In fact, still-rising household debt may continue to drag on consumer spending in the medium to long term, with a greater portion of incomes redirected to interest.
The IMF’s global financial stability report illustrates that while corporate debt growth has surged in advanced economies this year, in China and other emerging markets household debt growth has risen at a faster clip.
Among the largest 10 economies in the world, China’s household debt to GDP ratio has risen by far the most rapidly in recent years: it is 31.6 percentage points higher than it was 10 years ago, far above Canada’s second-place 10.1 percentage point increase. U.S. household debt to GDP is down by nearly 20 percentage points, declining from high levels reached shortly after the global financial crisis.

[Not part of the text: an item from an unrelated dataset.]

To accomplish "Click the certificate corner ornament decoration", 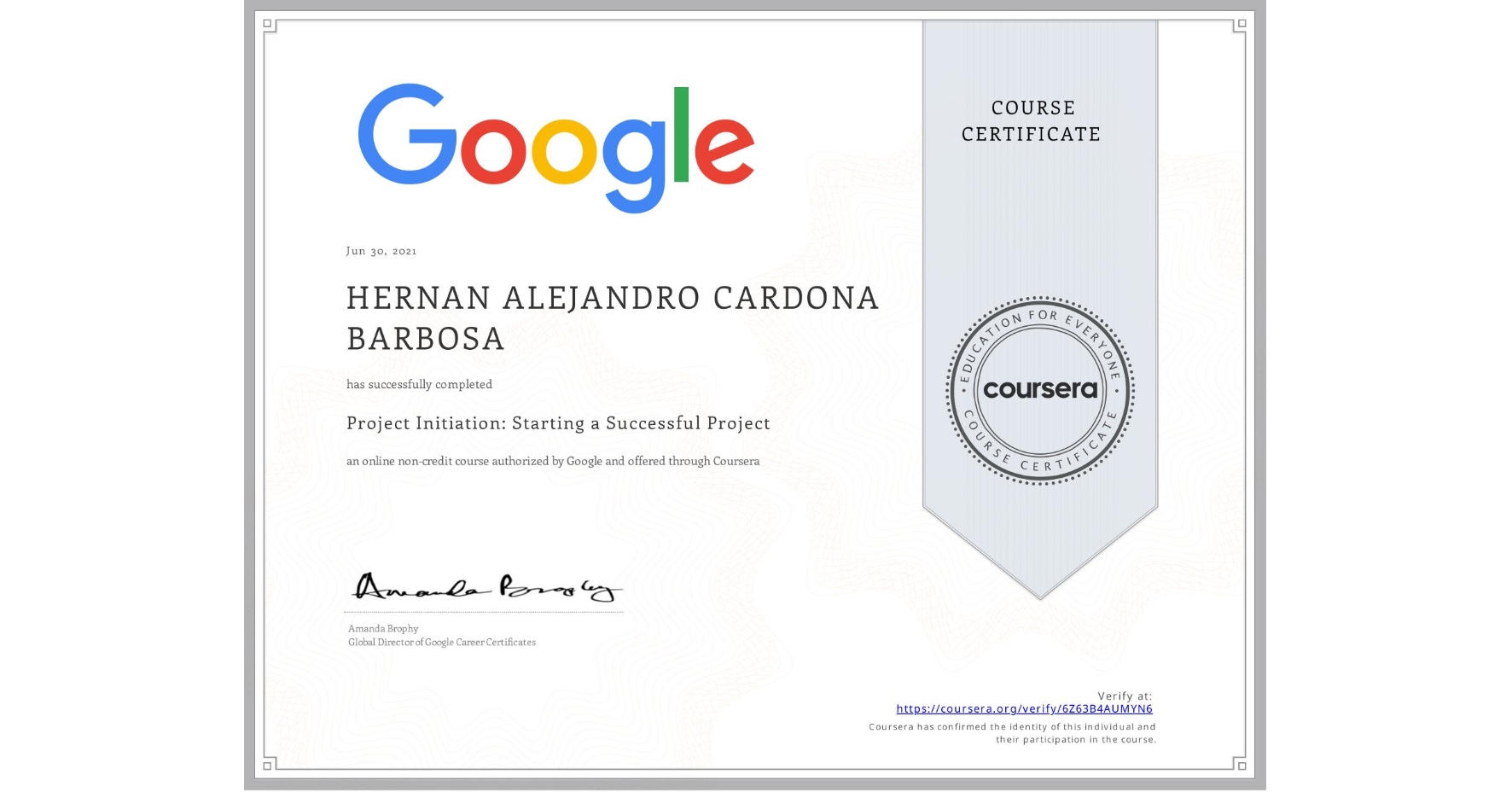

What’s more, unlike in many countries where overall household debt is rising but servicing costs are falling, China’s central bankers have been resistant to the idea of broad interest rate cuts this year.
In 2019, the IMF altered its forecasts for Chinese household debt to reflect the likely continuation of this rapid rise, after years of projecting that borrowing would soon come under control. It projected a household debt-to-GDP ratio of about 68% by the end of 2024, up from 54% at the end of 2018. But the pandemic means that is likely now far too conservative.
Most of that debt, and likely most from this year too, goes toward property purchases, which explains why real-estate investment is now effectively back to normal, growing at a double-digit rate year-over-year.
The other point of interest illuminated by the IMF is how relatively modest China’s response to the pandemic has been. It is one of the few countries in the world where both household and corporate lending growth in the first six months of the year was actually slower than the general pace over the previous five years. These modest flows of new lending do, however, probably conceal a big jump in the stock of credit—massive loan forbearance by state owned banks, heavily leaned on by Beijing, has been a key plank in China’s strategy to make it through the coronavirus pinch.
The nexus between banks, home buyers and real-estate developers has been a major factor in bringing the Chinese economy back to life after a sudden stop this spring. But leaning on households again will compound financial vulnerabilities already evident in China, something that Beijing may come to regret.